EXTRACTED RECORDS
*-*-*
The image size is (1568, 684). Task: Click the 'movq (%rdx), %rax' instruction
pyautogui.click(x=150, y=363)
*-*-*
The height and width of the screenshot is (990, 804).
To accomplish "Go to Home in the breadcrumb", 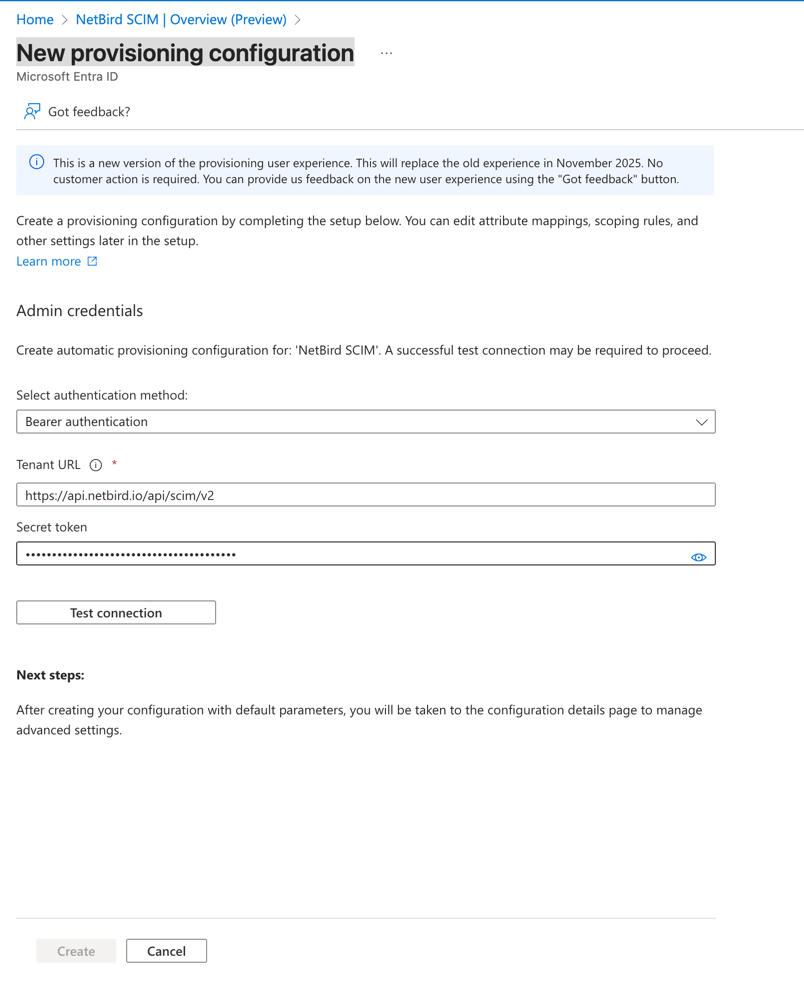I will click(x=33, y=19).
*-*-*
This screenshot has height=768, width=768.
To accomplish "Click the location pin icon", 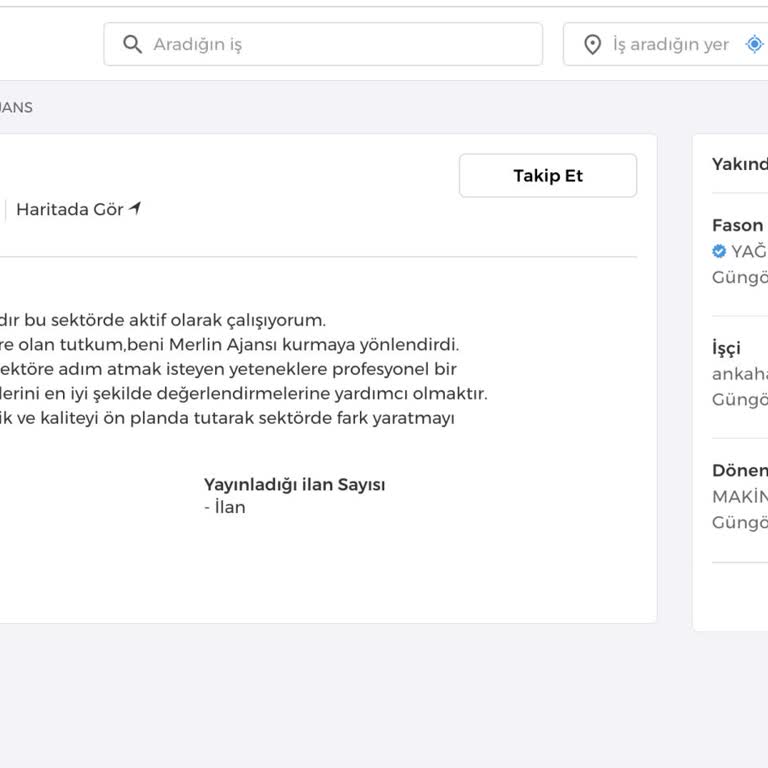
*-*-*
ABOUT THIS EXERCISE
Pull out all lines containing the word "screenshot" from the entries above.

ANSWER TO THIS EXERCISE
The height and width of the screenshot is (990, 804).
This screenshot has height=768, width=768.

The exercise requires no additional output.